__About this exercise__
Write the data below out again, unchanged.
Input for this task: Begin
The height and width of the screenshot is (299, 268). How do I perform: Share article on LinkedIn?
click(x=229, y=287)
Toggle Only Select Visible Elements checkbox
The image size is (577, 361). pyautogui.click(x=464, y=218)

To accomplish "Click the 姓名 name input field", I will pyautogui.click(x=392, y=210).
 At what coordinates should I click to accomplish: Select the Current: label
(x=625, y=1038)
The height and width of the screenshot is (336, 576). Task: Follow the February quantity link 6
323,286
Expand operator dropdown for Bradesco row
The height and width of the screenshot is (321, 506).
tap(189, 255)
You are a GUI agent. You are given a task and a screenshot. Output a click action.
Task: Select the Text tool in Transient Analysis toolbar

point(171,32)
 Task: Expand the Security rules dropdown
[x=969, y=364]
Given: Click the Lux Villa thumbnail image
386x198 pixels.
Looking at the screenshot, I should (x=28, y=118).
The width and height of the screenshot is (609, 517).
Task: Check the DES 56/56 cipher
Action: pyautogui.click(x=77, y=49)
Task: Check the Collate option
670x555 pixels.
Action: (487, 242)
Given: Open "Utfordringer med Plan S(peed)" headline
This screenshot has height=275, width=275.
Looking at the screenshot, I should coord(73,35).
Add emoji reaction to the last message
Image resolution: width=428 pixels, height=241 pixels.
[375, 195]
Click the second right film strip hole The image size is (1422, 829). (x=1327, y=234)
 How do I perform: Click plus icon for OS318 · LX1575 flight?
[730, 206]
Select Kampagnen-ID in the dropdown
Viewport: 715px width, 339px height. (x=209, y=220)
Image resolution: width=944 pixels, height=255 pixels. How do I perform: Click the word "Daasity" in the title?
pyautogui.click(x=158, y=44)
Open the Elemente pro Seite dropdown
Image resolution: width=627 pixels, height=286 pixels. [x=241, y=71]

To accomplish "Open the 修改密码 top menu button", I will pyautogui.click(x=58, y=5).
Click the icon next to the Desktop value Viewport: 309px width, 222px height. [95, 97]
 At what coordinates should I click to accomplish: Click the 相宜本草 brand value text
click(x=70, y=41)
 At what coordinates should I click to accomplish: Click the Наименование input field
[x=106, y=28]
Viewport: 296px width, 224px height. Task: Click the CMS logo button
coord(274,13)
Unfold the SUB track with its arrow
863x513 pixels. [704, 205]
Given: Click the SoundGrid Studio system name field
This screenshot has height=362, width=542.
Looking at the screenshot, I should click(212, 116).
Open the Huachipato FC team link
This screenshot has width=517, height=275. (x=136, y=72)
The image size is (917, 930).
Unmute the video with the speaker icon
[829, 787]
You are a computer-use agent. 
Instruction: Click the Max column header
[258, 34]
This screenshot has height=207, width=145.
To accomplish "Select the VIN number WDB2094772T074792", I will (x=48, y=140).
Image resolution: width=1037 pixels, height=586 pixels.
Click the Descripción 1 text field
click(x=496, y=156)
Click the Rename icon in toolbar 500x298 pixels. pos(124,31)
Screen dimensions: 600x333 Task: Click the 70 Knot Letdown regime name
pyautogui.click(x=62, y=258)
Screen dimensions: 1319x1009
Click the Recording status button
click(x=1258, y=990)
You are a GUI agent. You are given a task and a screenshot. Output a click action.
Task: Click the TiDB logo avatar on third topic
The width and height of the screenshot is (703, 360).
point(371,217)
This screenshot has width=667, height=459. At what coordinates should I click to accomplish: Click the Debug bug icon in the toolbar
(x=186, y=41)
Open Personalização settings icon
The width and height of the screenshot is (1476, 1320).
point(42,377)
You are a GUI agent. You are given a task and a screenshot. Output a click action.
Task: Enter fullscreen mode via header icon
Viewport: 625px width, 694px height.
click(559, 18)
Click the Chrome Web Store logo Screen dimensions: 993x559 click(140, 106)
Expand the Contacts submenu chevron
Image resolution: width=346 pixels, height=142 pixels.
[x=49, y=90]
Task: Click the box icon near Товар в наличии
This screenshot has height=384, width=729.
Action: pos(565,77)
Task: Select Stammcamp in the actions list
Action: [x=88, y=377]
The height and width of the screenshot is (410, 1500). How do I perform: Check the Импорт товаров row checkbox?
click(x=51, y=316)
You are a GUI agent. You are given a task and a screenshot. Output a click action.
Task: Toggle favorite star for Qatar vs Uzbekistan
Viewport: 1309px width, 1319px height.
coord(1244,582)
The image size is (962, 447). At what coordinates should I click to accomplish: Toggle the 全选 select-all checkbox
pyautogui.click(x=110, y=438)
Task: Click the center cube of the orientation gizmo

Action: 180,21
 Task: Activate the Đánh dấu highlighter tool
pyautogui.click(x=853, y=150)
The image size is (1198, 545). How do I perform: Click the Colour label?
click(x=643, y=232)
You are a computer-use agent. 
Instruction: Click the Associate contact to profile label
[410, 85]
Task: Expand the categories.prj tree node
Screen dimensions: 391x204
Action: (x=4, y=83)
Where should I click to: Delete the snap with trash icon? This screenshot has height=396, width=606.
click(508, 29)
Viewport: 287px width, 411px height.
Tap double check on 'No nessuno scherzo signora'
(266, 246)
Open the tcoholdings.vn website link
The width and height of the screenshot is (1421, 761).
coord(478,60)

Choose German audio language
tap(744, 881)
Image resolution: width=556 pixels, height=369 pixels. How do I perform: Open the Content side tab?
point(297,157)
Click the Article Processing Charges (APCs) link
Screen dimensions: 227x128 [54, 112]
Input for this task: End
__Answer to the exercise__
The height and width of the screenshot is (299, 268). How do I perform: Share article on LinkedIn?
click(x=229, y=287)
Toggle Only Select Visible Elements checkbox
The image size is (577, 361). pyautogui.click(x=464, y=218)

To accomplish "Click the 姓名 name input field", I will pyautogui.click(x=392, y=210).
 At what coordinates should I click to accomplish: Select the Current: label
(x=625, y=1038)
The height and width of the screenshot is (336, 576). Task: Follow the February quantity link 6
323,286
Expand operator dropdown for Bradesco row
The height and width of the screenshot is (321, 506).
tap(189, 255)
You are a GUI agent. You are given a task and a screenshot. Output a click action.
Task: Select the Text tool in Transient Analysis toolbar

point(171,32)
 Task: Expand the Security rules dropdown
[x=969, y=364]
Given: Click the Lux Villa thumbnail image
386x198 pixels.
Looking at the screenshot, I should (x=28, y=118).
The width and height of the screenshot is (609, 517).
Task: Check the DES 56/56 cipher
Action: pyautogui.click(x=77, y=49)
Task: Check the Collate option
670x555 pixels.
Action: (487, 242)
Given: Open "Utfordringer med Plan S(peed)" headline
This screenshot has height=275, width=275.
Looking at the screenshot, I should coord(73,35).
Add emoji reaction to the last message
Image resolution: width=428 pixels, height=241 pixels.
[375, 195]
Click the second right film strip hole The image size is (1422, 829). (x=1327, y=234)
 How do I perform: Click plus icon for OS318 · LX1575 flight?
[730, 206]
Select Kampagnen-ID in the dropdown
Viewport: 715px width, 339px height. (x=209, y=220)
Image resolution: width=944 pixels, height=255 pixels. How do I perform: Click the word "Daasity" in the title?
pyautogui.click(x=158, y=44)
Open the Elemente pro Seite dropdown
Image resolution: width=627 pixels, height=286 pixels. [x=241, y=71]

To accomplish "Open the 修改密码 top menu button", I will pyautogui.click(x=58, y=5).
Click the icon next to the Desktop value Viewport: 309px width, 222px height. [95, 97]
 At what coordinates should I click to accomplish: Click the 相宜本草 brand value text
click(x=70, y=41)
 At what coordinates should I click to accomplish: Click the Наименование input field
[x=106, y=28]
Viewport: 296px width, 224px height. Task: Click the CMS logo button
coord(274,13)
Unfold the SUB track with its arrow
863x513 pixels. [704, 205]
Given: Click the SoundGrid Studio system name field
This screenshot has height=362, width=542.
Looking at the screenshot, I should click(212, 116).
Open the Huachipato FC team link
This screenshot has width=517, height=275. (x=136, y=72)
The image size is (917, 930).
Unmute the video with the speaker icon
[829, 787]
You are a computer-use agent. 
Instruction: Click the Max column header
[258, 34]
This screenshot has height=207, width=145.
To accomplish "Select the VIN number WDB2094772T074792", I will (x=48, y=140).
Image resolution: width=1037 pixels, height=586 pixels.
Click the Descripción 1 text field
click(x=496, y=156)
Click the Rename icon in toolbar 500x298 pixels. pos(124,31)
Screen dimensions: 600x333 Task: Click the 70 Knot Letdown regime name
pyautogui.click(x=62, y=258)
Screen dimensions: 1319x1009
Click the Recording status button
click(x=1258, y=990)
You are a GUI agent. You are given a task and a screenshot. Output a click action.
Task: Click the TiDB logo avatar on third topic
The width and height of the screenshot is (703, 360).
point(371,217)
This screenshot has width=667, height=459. At what coordinates should I click to accomplish: Click the Debug bug icon in the toolbar
(x=186, y=41)
Open Personalização settings icon
The width and height of the screenshot is (1476, 1320).
point(42,377)
You are a GUI agent. You are given a task and a screenshot. Output a click action.
Task: Enter fullscreen mode via header icon
Viewport: 625px width, 694px height.
click(559, 18)
Click the Chrome Web Store logo Screen dimensions: 993x559 click(140, 106)
Expand the Contacts submenu chevron
Image resolution: width=346 pixels, height=142 pixels.
[x=49, y=90]
Task: Click the box icon near Товар в наличии
This screenshot has height=384, width=729.
Action: pos(565,77)
Task: Select Stammcamp in the actions list
Action: [x=88, y=377]
The height and width of the screenshot is (410, 1500). How do I perform: Check the Импорт товаров row checkbox?
click(x=51, y=316)
You are a GUI agent. You are given a task and a screenshot. Output a click action.
Task: Toggle favorite star for Qatar vs Uzbekistan
Viewport: 1309px width, 1319px height.
coord(1244,582)
The image size is (962, 447). At what coordinates should I click to accomplish: Toggle the 全选 select-all checkbox
pyautogui.click(x=110, y=438)
Task: Click the center cube of the orientation gizmo

Action: 180,21
 Task: Activate the Đánh dấu highlighter tool
pyautogui.click(x=853, y=150)
The image size is (1198, 545). How do I perform: Click the Colour label?
click(x=643, y=232)
You are a computer-use agent. 
Instruction: Click the Associate contact to profile label
[410, 85]
Task: Expand the categories.prj tree node
Screen dimensions: 391x204
Action: (x=4, y=83)
Where should I click to: Delete the snap with trash icon? This screenshot has height=396, width=606.
click(508, 29)
Viewport: 287px width, 411px height.
Tap double check on 'No nessuno scherzo signora'
(266, 246)
Open the tcoholdings.vn website link
The width and height of the screenshot is (1421, 761).
coord(478,60)

Choose German audio language
tap(744, 881)
Image resolution: width=556 pixels, height=369 pixels. How do I perform: Open the Content side tab?
point(297,157)
Click the Article Processing Charges (APCs) link
Screen dimensions: 227x128 [54, 112]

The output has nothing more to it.